During the study's time frame, the Kingston, Frontenac, Lennox & Addington (KFL&A) public health region reported 1,494 confirmed cases of COVID-19 (Fig. 2). The test positivity rate ranged between 0.0–2.01% (May 8, 2021). 35.91% and 45.7% of cases were identified as B.1.1.7 (alpha) B.617.2 (delta), respectively. KFL&A was considered a low prevalence area for COVID-19 throughout the first, second and third wave. However, the highest prevalence of COVID-19 cases occurred in the 18- to 29-year-old age category (697 cases; 46.7%) in the highest population density area, including the downtown core in which many students live . Additionally, some students engaged in intra-provincial, national, and international travel throughout the study for personal or training-related purposes (i.e., residency placements in other cities), which may have further increased their risks (data not presented). Many students engaged in some form of in-person learning component during this study; however, some programs had more frequent and higher risk contact than others (e.g., simulation vs. working directly with patients) (data not presented).
Despite these potential increased risks to COVID-19 exposure, our study revealed that asymptomatic RT-PCR NP testing of a higher risk occupational group from a geographical location with a low COVID-19 prevalence rate revealed no detectable SARS-CoV-2 infection. Further, there were limited COVID-19 cases within the hospital during the study, meaning that the risk of a health care professional learner contracting COVID-19 from a patient was low. RT-PCR NP swabs are the gold standard for identifying COVID-19 infection; however, they are resource-intensive requiring physician supervision, clerical, nursing and technical staff. Moreover, this testing occurred at a time of extremely high demand on the laboratory services. Throughout the pandemic, it has been essential to allocate resources appropriately while adapting to variants of concern such as B.1.1.529 (omicron). As vaccines have become widely available in Canada, it is crucial to continually evaluate the use of non-pharmacological interventions such as RT-PCR, rapid antigen tests, symptom screening tools, contact tracing and masking to determine what interventions will keep health care professional learners’ and the community safe. Our data suggests that negligible asymptomatic infection occurred in this group during a time of mandatory masking, physical distancing and restrictions on gathering. While the negative results with the gold standard test were reassuring in the context of the events that were unfolding, NP- RT-PCR testing was very resource intense and this an important consideration for future decision making in this and future pandemics.

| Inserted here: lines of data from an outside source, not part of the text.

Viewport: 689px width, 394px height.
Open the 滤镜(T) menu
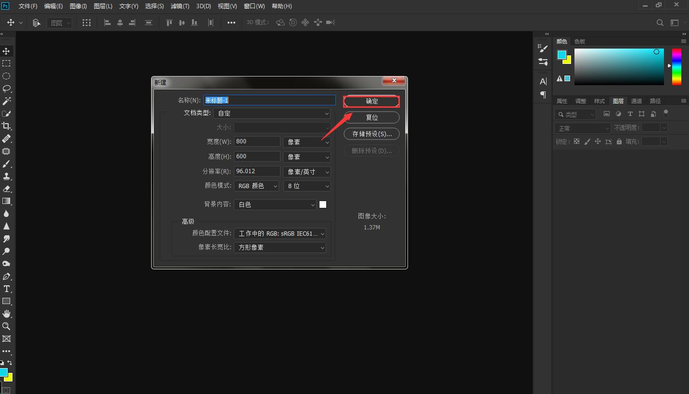180,6
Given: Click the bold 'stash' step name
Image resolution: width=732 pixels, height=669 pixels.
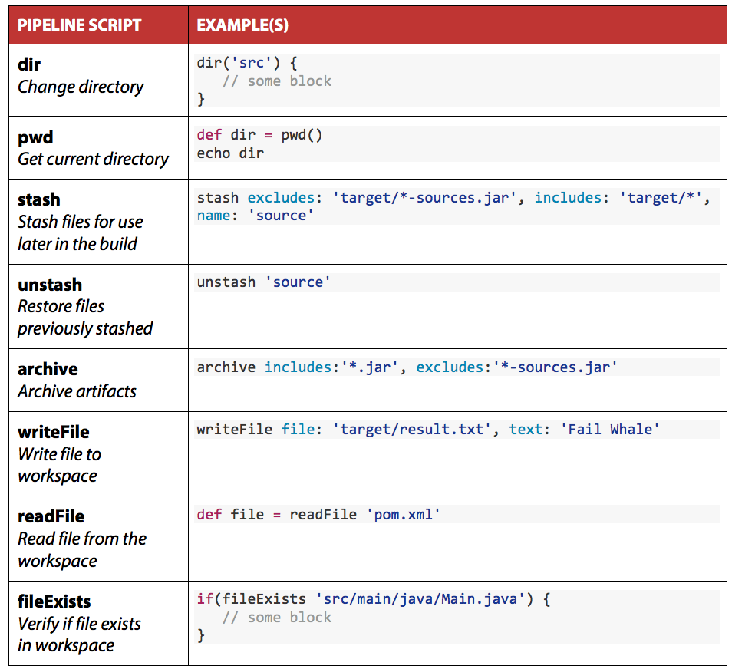Looking at the screenshot, I should (x=38, y=199).
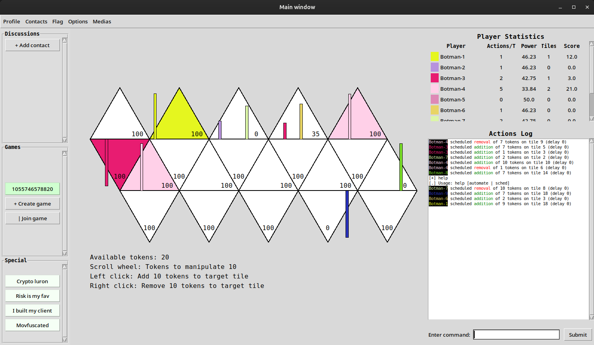Click the scroll-up arrow of Actions Log
This screenshot has height=345, width=594.
591,141
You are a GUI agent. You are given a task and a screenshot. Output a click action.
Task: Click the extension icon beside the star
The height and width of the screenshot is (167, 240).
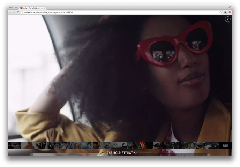pos(225,12)
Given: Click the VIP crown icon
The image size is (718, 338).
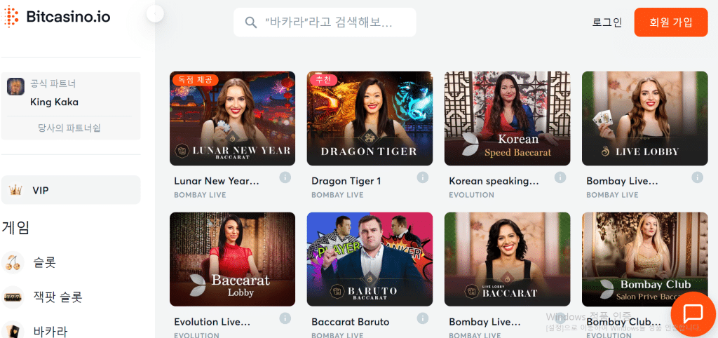Looking at the screenshot, I should pyautogui.click(x=15, y=190).
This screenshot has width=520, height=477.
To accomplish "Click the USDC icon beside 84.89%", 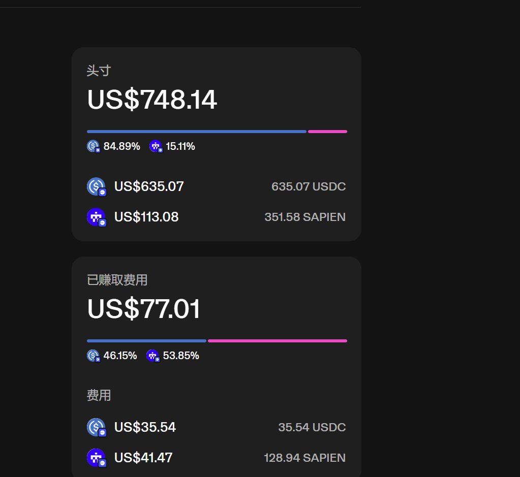I will pos(93,146).
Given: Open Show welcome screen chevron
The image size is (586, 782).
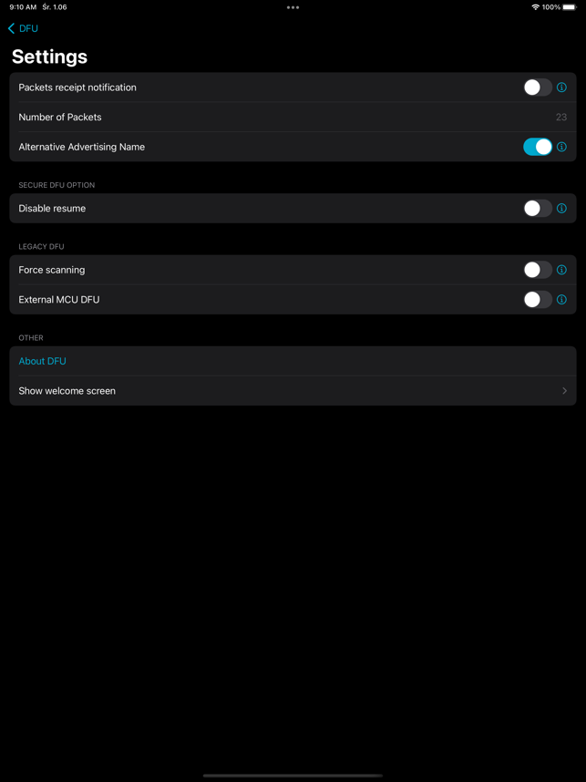Looking at the screenshot, I should point(564,390).
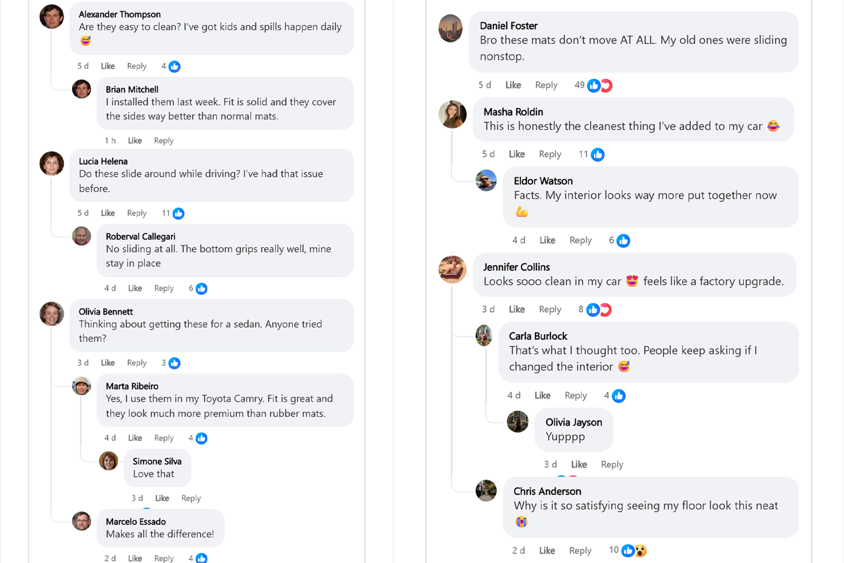Click the 5 d timestamp on Daniel Foster's comment
The width and height of the screenshot is (844, 563).
pyautogui.click(x=484, y=85)
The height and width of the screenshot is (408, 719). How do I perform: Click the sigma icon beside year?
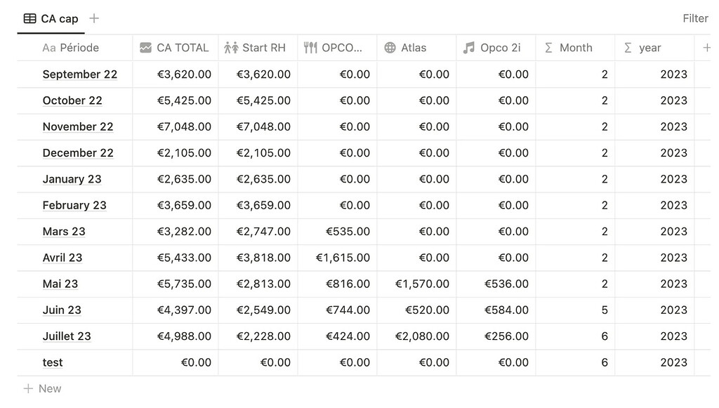[628, 48]
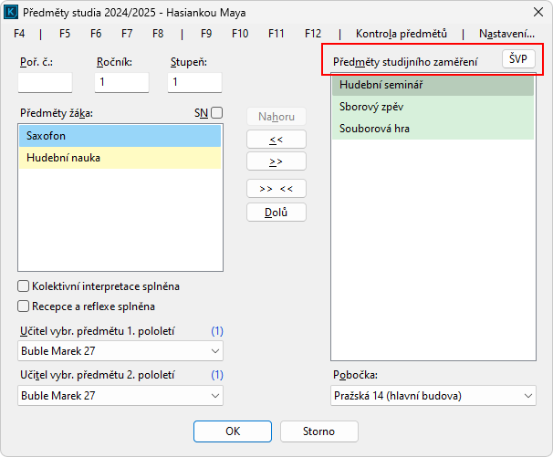This screenshot has width=553, height=457.
Task: Click into the Poř. č. field
Action: (45, 82)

Limitations of this study include sampling bias, as health care professional students who participated in this study may have engaged in less risky behaviour than some of their peers that were not enrolled in this study. NP SARS-CoV-2 RT-PCR testing was mandatory for all medical students to engage with in-person learning requirements, but they did not have to participate in this study in order to obtain testing. RT-PCR NP testing was free and accessible to students through our research study and public health. Whereas the other Queen’s FHS’ programs did not require mandatory testing the asymptomatic infection of COVID-19 is not as thoroughly captured in these specific student populations.
Two other respiratory viruses, influenza A&B and HOPV, were also not identified. Infections with these viruses were at a historic low. This is likely due to the low rates of these viruses circulating in the general population as a result of increased public health safety measures such as increased hand-washing, physical distancing, mask use, decreased contacts and higher influenza vaccine coverage [11–14].
Future directions include evaluating the seropositivity of this group due to previous infection and vaccine-induced immunity, mental health outcomes, demographic and travel risks within this population.